## PROMPT
Arrange the portion of the listing that begins with the line containing "Enable Show this item only if SHIFT pressed" and continues through the end of the listing as a Markdown table with the columns Row and Line, omitting blank lines and any pictures.

— BEGIN INPUT RECORDS —

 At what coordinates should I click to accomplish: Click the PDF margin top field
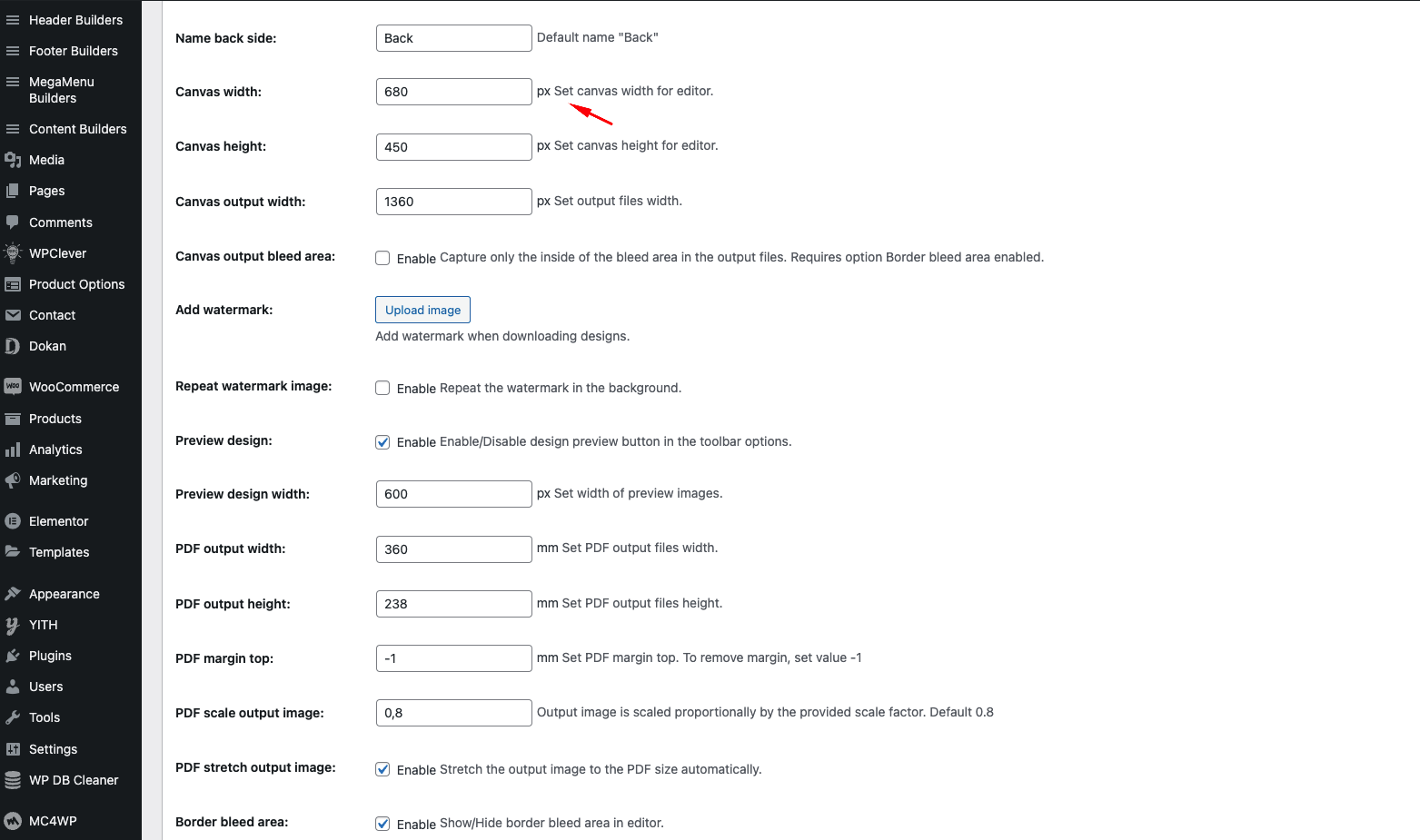pos(453,658)
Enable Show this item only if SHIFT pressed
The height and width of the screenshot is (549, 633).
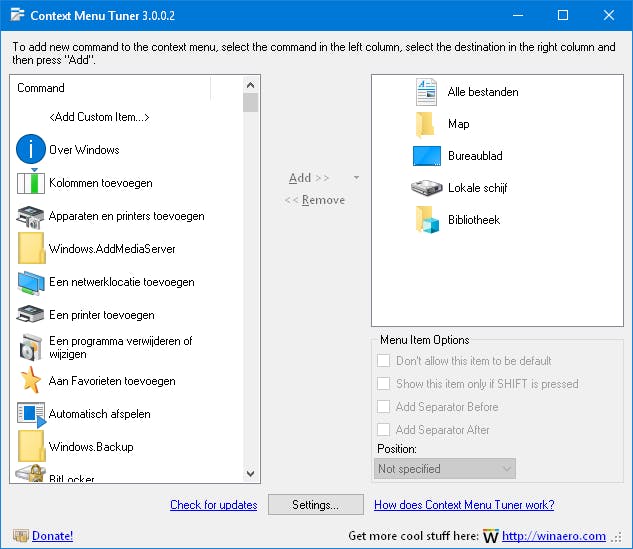click(384, 384)
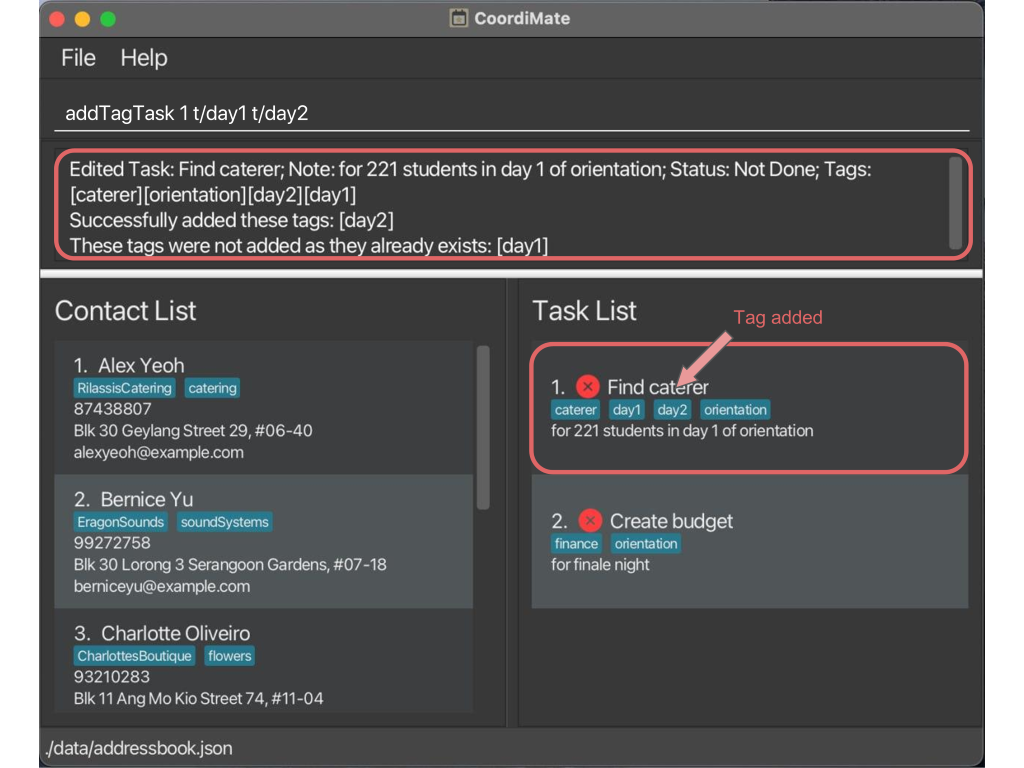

— END INPUT RECORDS —

## SOLUTION
| Row | Line |
|---|---|
| 1 | Enable Show this item only if SHIFT pressed |
| 2 | The height and width of the screenshot is (549, 633). |
| 3 | click(384, 384) |